Qualifier les massacres
Mais la levée de boucliers la plus récurrente et sans merci porte sur la censure du langage. Que vienne sous la plume ou sur la langue le terme « génocide », et les étudiant·es sont accusé·es d’être ignares quant aux attendus juridiques et politiques de cette notion. Pourtant, le 20 mai, Karim Khan, procureur de la Cour pénale internationale, a requis des mandats d’arrêt contre Benyamin Netanyahou, premier ministre israélien, et contre Yahya Sinouar, leader du Hamas, pour crimes de guerre et crimes contre l’humanité, rejoignant de la sorte l’interrogation de Gideon Levy dans le journal Haaretz du 14 janvier : à supposer qu’Israël ne commet pas de génocide, alors de quoi s’agit-il ?
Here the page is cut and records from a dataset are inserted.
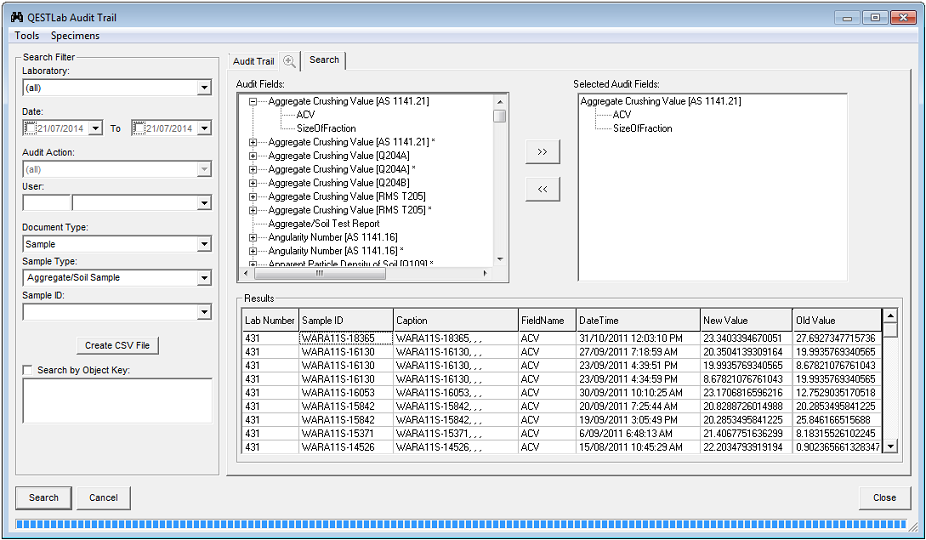
Task: Toggle the start date checkbox
Action: (x=29, y=128)
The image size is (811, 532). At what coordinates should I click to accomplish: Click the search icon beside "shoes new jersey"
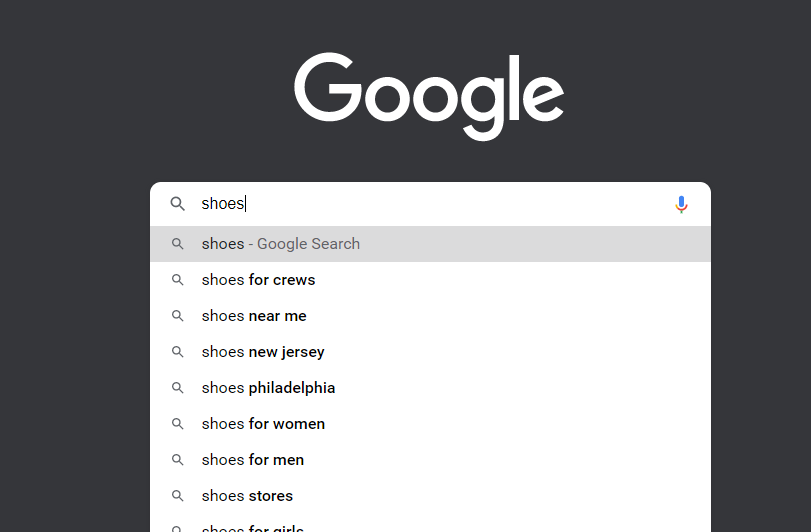[x=178, y=352]
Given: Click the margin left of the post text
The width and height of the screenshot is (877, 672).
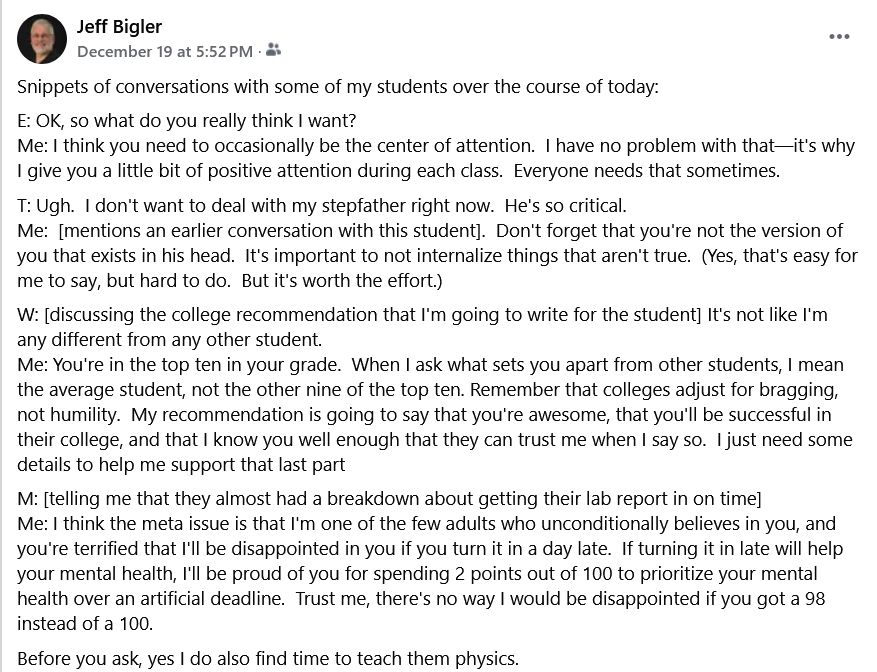Looking at the screenshot, I should pos(8,300).
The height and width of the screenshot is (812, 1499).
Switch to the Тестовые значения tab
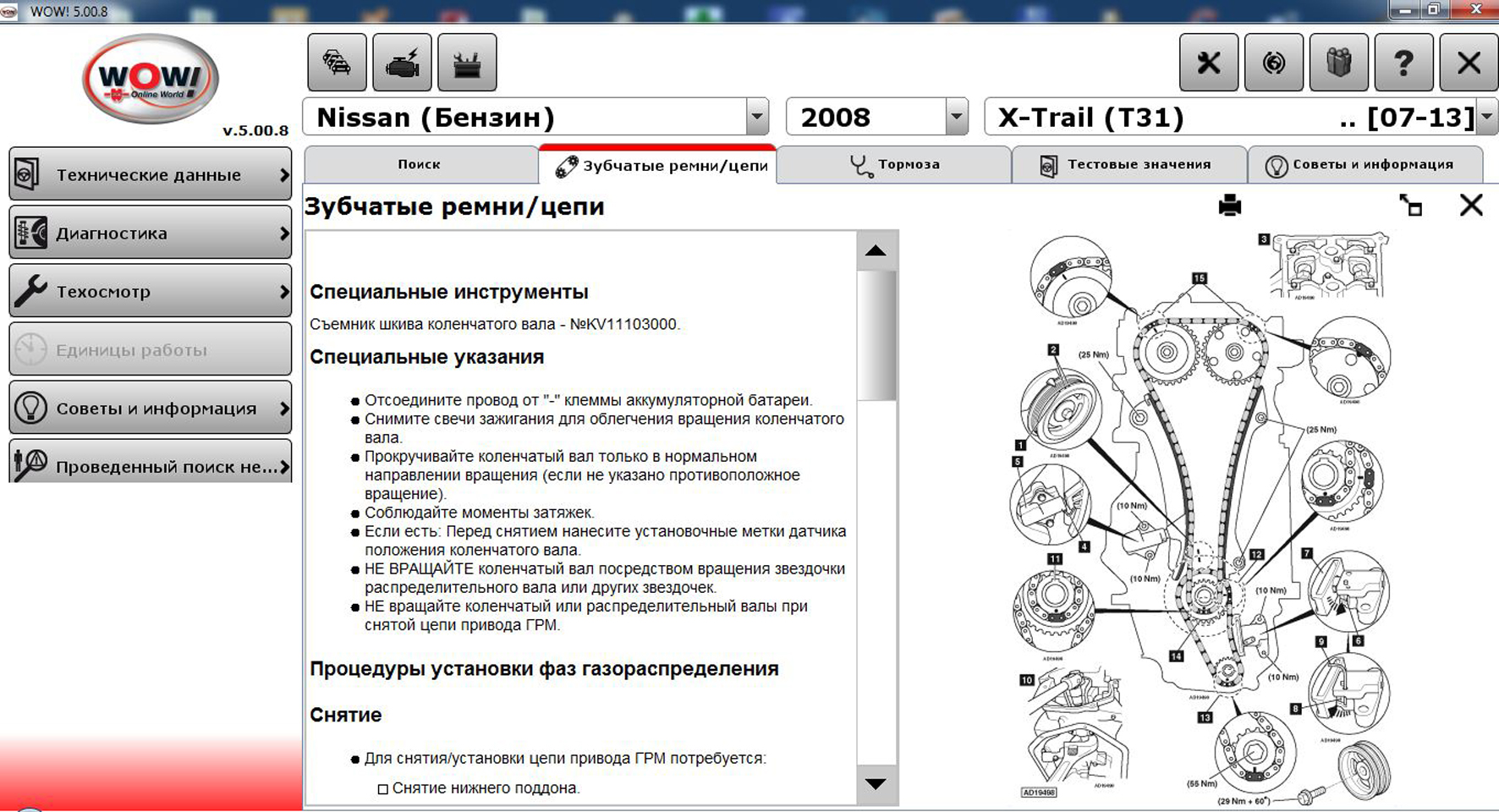(x=1128, y=165)
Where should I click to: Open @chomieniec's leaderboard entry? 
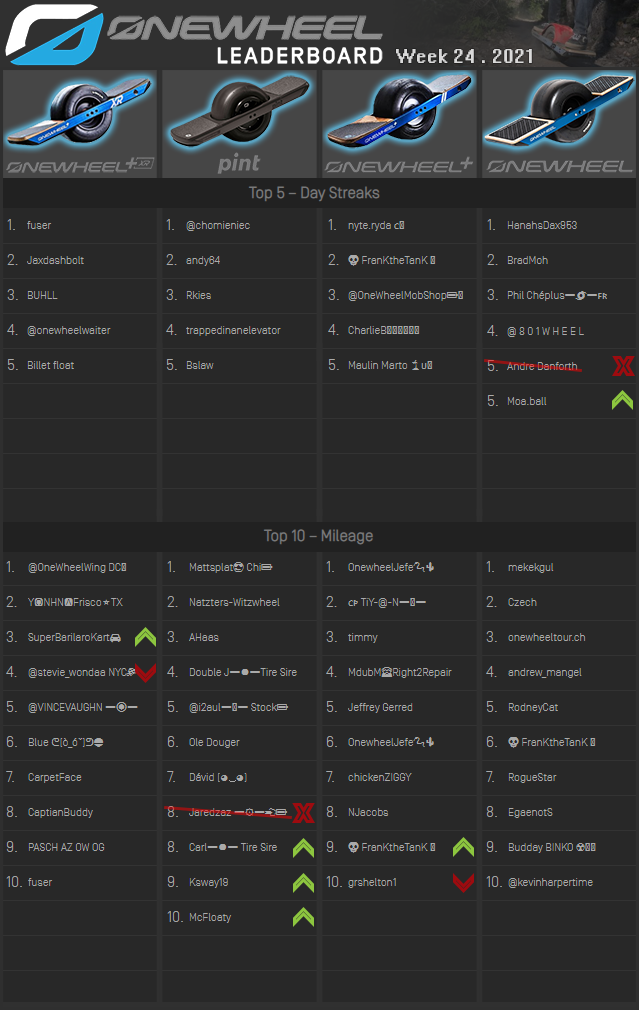[x=218, y=226]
N’en déplaise à nos collègues universitaires donneurs de leçons, les étudiant·es se mobilisent aussi pour qualifier au plus juste ces massacres, et ceux et celles de Sciences Po pourraient s’ériger en futur·es négociateur·rices pour plaider une reconnaissance pleine et entière de la Palestine par tous les pays de l’Europe, puisque avec les élections européennes la conjoncture s’y prête. Parmi les promotions actuelles de Sciences Po, qui sait si n’est pas en train de germer le ou la futur·e ambassadeur·rice de France en Palestine, État enfin reconnu ?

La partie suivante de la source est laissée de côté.